A good sign for Union fans is that he found a way to get himself involved and showed real alertness in the second half.
Keegan Rosenberry: C+
He actually started the sequence leading to the Union goal with a nice interception at midfield.
A mixed bag otherwise, with some nice defensive plays, a couple of turnovers, and no real opportunity to pump crosses into the box.
Oguchi Onyewu: C+
He headed one off of his own crossbar, then took an early yellow, but otherwise did pretty well in the first half and matched Rivas and Larin for strength.
I can't really fault him on the second goal because it's just a brilliant sequence from Orlando. Larin peels off perfectly, and Onyewu tries to grab him and catch up, but when you're knocking the ball around like that with one-touch passing, no defender in the world is stopping it.
Take this halftime break to enjoy Cyle Larin & Carlos Rivas working together. This is fun. pic.twitter.com/z3gNzcJNFg— Matthew Doyle (@MLSAnalyst) March 20, 2017
Richie Marquez: A-
No culpability on either of the goals. He's been the Union's most consistent player this season.
Fabi gets the blame on the first goal, since he played Rivas onside, then failed to catch up with Larin, who beat him for a tap-in.
When he did get forward, he didn't have much success, lumping one cross towards Sapong and another out of play.

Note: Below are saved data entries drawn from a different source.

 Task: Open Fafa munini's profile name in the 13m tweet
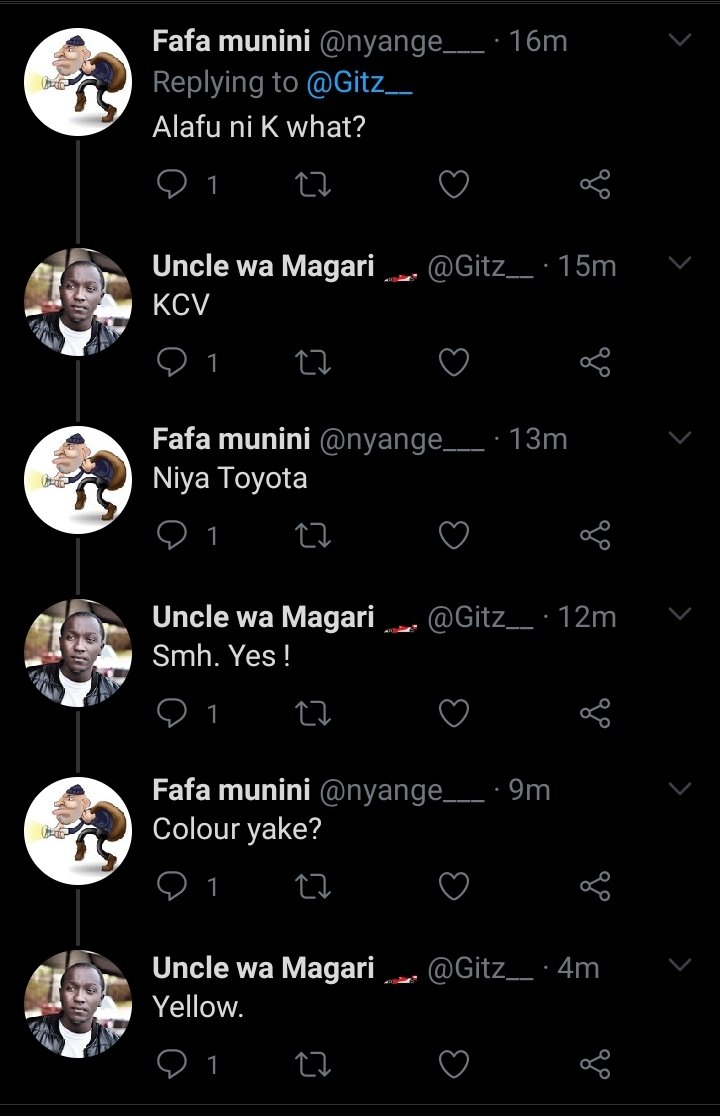click(231, 439)
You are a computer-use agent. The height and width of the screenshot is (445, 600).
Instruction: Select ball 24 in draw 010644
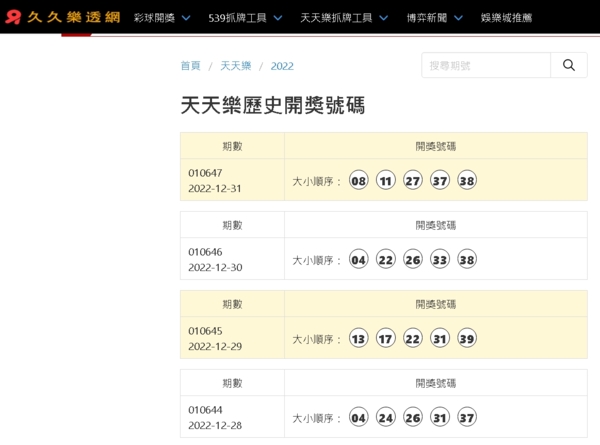tap(386, 417)
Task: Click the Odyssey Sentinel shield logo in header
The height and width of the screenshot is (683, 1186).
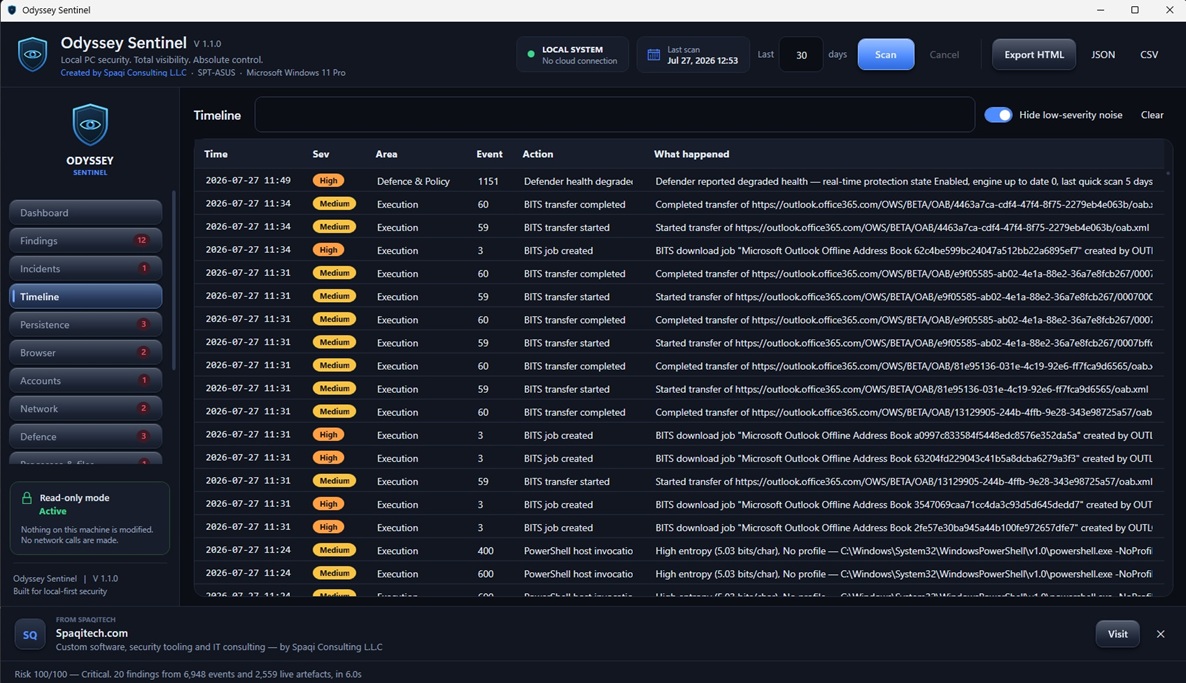Action: 33,54
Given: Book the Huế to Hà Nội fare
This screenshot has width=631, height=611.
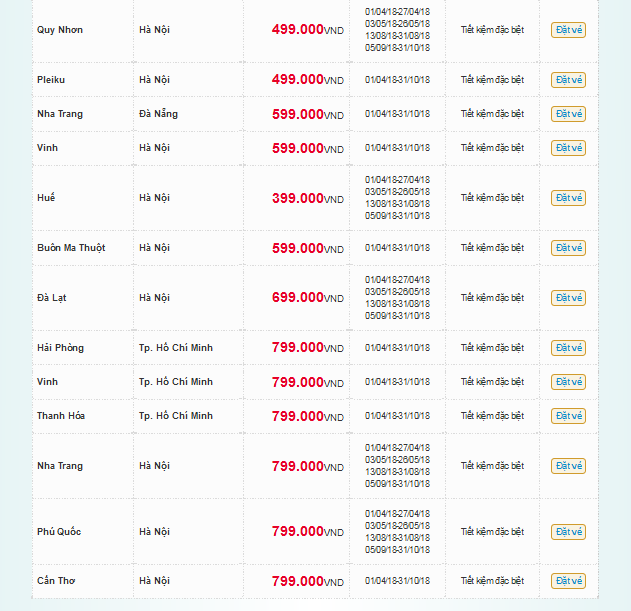Looking at the screenshot, I should 568,198.
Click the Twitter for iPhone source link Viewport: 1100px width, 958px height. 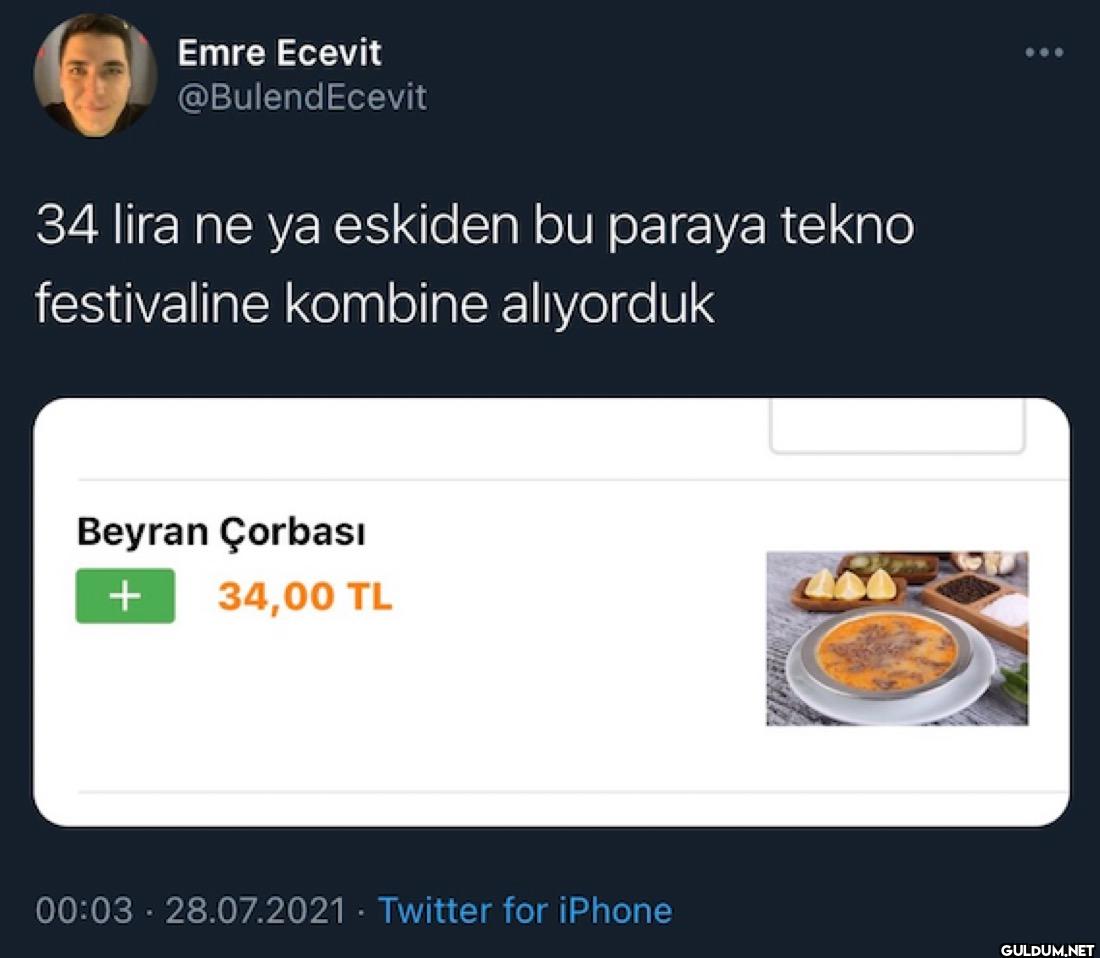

Fabinho's best contributions were a couple of last ditch clearances inside the box. I counted at least two where he booted the ball out with an attacker in a scoring position. He also had a block at the edge of the penalty area.
Andre Blake: A-
Not much he could do on either goal, but he came out bravely a couple of times in the first half to snuff out Orlando half-chances.
On the sequence where Onyewu headed the ball off the crossbar, Blake came up with a huge punch to end that play and allow his team to recover.
61' Ilsinho: B-
If that ball goes in, we're talking about putting him directly into the starting lineup.
Actually, he probably should be in the starting lineup anyway.
In this game, he just didn't see enough of the ball.
76' Roland Alberg: C
Drew a foul to win a set piece for his team, but just didn't show enough urgency during a 15 minute shift.
86' Fafa Picault: N/A
Again, not enough time to influence the game. There is no point bringing in an attacking sub beyond the 85th minute of play.
Referee – Fotis Bazakos: B+
The Union didn't get much of anything in the first 20 minutes, which included a bogus foul call on Fabinho and a no-call on Herbers in the corner.
Bazakos was correct to card Onyewu, though, for the basketball screen on Giles Barnes. When you're moving towards an opponent, you're going to be called for that foul every single time. It's the same concept as a charge vs. a defensive foul.
There were some chunky tackles in this game, and when it looked like things might get out of hand, he actually did a nice job of keeping things relatively calm.